There is a debate going on in this country that few people know about. It has to do with a difference in estimating methods between the Eastern and Western United States. Generally, and I stress generally, the West measures branch (meaning conduit and wiring), and the East averages it. For those of you who do not know, averaging is the practice of assuming a single footage of branch for each outlet, such as 15 feet per receptacle. Most estimators do not get a chance to see this difference in methods, since they spend most of their careers in one area.


West meets East


I learned electrical estimating from a mentor, two National Electrical Contractors Association (NECA) classes, my employers, and of course, the school of hard knocks. I was taught to measure the branch. Everywhere I worked, it was expected that the branch would be measured. All of my education and experience was on the West Coast.


Soon after starting an independent estimating company, I begin getting work from the East Coast. Imagine my surprise when I opened the plans and found that the branch was not engineered. No solid lines. No dashed lines. No hash marks to indicate how many wires. Just circuit numbers at the outlets.


At first, I thought this was a fluke. Maybe it was just one lazy engineer. But that was not the case, as most of the projects I received from the East did not have engineered branch. Initially, I drew in the branch and then measured it. This got to be very time-consuming on larger projects.


While this was going on, I switched to a new estimating system, and I soon found that the fixture and outlet assemblies included the branch and prompted for the average footage between outlets. Since an East Coast estimator developed this system, I started to get the picture. Fortunately, I was able to find a mentor who taught me how to takeoff branch using the averaging method.


What’s trending?


I conducted an informal survey of about 30 contractors in several states across the nation. Based on the results of those interviews, and from what I have learned being a national estimator, here are the practices and trends I am seeing:


If the estimators are trained by NECA, they are more likely to measure branch and not use the averaging method. Bob Mooty, NECA’s national trainer, teaches all of his students to measure it, no matter where they are in the country.

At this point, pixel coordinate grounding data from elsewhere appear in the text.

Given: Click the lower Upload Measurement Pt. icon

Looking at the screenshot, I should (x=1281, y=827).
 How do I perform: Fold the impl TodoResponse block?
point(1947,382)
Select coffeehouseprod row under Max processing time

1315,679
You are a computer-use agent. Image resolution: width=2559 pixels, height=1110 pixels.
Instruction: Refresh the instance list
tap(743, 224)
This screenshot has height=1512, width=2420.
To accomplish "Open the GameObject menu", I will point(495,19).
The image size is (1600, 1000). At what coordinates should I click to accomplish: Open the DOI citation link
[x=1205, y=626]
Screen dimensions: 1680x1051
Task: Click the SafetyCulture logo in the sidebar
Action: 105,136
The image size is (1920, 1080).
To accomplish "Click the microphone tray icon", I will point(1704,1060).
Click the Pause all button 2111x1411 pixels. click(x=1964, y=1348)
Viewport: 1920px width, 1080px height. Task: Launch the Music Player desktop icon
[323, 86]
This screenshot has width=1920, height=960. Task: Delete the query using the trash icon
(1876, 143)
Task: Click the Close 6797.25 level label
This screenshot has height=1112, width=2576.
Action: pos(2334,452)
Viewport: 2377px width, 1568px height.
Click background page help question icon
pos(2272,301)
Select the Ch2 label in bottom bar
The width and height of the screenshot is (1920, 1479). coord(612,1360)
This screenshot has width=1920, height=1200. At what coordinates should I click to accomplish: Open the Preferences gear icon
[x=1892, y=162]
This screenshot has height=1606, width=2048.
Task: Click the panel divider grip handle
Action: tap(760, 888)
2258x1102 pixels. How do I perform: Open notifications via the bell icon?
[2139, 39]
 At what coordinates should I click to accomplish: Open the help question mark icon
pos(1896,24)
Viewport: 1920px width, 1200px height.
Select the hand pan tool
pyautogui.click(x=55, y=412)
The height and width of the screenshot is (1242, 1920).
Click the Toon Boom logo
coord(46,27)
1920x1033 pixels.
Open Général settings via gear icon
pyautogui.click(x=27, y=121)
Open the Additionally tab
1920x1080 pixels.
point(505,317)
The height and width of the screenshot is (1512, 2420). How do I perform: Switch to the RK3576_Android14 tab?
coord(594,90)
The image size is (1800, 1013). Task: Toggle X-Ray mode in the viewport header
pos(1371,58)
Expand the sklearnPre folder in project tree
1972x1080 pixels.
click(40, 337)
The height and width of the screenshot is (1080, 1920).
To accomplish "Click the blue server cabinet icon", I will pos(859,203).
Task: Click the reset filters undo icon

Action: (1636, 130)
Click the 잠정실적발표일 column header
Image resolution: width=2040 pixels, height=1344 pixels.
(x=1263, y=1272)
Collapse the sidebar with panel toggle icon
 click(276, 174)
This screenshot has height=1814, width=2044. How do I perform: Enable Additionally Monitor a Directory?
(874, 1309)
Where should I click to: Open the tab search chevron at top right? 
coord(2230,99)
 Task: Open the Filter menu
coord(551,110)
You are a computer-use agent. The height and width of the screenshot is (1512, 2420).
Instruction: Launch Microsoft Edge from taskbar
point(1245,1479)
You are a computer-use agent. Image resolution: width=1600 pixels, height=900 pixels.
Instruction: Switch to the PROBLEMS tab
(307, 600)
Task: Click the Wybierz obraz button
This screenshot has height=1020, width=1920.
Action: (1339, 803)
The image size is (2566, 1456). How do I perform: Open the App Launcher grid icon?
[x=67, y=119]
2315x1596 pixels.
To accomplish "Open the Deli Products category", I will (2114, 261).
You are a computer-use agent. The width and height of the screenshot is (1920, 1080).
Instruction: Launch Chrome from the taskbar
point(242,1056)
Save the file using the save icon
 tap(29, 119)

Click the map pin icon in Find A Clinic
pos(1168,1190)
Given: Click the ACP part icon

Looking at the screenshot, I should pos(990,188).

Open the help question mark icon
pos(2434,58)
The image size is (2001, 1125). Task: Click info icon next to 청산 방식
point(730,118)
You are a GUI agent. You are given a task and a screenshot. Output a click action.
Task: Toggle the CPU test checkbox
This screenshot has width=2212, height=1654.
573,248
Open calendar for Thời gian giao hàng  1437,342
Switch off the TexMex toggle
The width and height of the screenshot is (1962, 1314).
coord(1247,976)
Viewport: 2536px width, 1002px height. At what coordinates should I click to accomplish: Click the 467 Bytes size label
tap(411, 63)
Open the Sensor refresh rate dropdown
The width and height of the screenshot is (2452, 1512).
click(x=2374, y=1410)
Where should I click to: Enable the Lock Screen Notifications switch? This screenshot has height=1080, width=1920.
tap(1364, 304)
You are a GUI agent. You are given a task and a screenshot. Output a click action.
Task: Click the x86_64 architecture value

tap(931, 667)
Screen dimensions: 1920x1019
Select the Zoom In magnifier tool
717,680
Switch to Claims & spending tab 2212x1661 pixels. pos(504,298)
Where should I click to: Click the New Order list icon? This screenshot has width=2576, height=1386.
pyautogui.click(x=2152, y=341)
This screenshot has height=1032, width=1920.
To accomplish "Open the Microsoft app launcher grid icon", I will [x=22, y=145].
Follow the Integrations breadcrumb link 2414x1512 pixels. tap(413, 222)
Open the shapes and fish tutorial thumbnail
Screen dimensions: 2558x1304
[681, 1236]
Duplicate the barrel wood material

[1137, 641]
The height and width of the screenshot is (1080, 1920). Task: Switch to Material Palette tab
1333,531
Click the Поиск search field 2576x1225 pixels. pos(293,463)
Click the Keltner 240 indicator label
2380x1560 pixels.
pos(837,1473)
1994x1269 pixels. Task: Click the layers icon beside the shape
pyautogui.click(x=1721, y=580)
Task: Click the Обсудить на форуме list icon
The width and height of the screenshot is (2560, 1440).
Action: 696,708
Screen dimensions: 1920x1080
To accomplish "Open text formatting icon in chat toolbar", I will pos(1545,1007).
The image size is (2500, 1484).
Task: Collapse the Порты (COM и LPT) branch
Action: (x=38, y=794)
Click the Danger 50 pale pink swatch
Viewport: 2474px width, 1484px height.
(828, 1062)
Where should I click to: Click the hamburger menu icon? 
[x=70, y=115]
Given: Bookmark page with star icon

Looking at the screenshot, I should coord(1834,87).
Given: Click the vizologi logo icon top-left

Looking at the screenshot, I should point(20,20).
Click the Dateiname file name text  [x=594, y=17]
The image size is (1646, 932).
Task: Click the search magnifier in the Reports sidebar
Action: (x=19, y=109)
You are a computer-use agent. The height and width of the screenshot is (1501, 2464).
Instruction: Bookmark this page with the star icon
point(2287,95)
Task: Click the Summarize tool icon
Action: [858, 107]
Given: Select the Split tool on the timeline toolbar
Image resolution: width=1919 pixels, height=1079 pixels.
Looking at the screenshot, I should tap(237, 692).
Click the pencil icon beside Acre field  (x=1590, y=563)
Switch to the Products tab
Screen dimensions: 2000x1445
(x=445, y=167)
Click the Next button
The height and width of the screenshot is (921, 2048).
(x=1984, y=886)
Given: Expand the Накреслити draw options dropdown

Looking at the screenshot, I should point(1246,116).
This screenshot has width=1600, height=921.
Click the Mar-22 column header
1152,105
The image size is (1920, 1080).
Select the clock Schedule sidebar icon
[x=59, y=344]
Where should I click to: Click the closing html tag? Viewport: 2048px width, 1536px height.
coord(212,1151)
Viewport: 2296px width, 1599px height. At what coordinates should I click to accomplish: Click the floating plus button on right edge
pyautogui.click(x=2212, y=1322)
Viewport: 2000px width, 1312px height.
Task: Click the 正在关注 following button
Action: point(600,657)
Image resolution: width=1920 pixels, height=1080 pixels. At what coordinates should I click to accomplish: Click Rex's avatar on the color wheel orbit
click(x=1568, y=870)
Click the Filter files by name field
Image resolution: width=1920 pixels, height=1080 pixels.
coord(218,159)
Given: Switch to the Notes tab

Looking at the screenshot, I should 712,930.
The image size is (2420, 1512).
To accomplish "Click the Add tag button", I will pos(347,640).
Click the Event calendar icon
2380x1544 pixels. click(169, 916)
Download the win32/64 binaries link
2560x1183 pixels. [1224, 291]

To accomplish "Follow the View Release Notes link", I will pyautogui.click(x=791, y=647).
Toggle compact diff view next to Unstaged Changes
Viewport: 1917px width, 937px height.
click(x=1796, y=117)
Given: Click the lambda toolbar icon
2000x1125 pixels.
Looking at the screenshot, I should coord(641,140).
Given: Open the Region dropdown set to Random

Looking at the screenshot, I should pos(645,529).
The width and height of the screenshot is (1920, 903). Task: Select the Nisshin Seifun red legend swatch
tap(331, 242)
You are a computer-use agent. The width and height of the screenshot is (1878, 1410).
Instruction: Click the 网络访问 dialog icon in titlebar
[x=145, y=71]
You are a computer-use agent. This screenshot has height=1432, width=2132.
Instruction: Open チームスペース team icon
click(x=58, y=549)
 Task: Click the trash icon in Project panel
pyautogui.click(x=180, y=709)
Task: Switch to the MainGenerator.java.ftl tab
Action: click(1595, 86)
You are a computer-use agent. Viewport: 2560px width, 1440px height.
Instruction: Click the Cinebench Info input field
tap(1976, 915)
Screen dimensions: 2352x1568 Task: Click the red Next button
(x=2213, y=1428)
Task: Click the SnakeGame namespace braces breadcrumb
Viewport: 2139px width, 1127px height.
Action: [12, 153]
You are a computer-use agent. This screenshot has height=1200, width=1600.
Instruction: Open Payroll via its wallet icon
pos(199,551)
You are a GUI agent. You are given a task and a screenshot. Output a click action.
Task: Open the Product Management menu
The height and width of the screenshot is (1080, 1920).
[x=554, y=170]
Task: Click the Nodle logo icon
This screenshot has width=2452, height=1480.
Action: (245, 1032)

The engineering practice of not designing branch is spreading westward. Carlos Rodriguez, NECA’s Los Angeles Chapter estimating teacher, told me he is starting to see plan sets without engineered branch from West Coast engineers. Carlos also informed me he is thinking about adding the averaging method of branch takeoff to his classes. I have seen projects without branch engineering as far west as Kansas, Nebraska, Montana and Texas, and several contractors I spoke to in California also have seen these kinds of projects.


Some of the contractors I spoke with only average branch if it is not a competitive job, as they are more comfortable with the measuring method.


Some of the contractors who prefer to measure will go to the additional effort of designing the branch before taking it off, while others design it on the fly as they are doing the takeoff.


Most of the estimators I spoke to in the Eastern part of the country use averaging as their branch takeoff method and can be quite outspoken about it. To them, measuring branch is an expensive waste of time.


If you have not been trained to use averaging for branch takeoff, be careful. It cannot be used for everything, and will not be the same in every situation. For example, if you were bidding a school, the averages in the administration building would be different from the averages in a classroom building. Averages must be set for each condition on the project and cannot be applied to all branch. You will have to do some measuring.


So here is the branch takeoff argument: Many estimators believe strongly that the only safe way to takeoff branch is to measure it, while others argue with equal passion that measuring is a waste of time—time that could be used to get out more estimates per estimating dollar.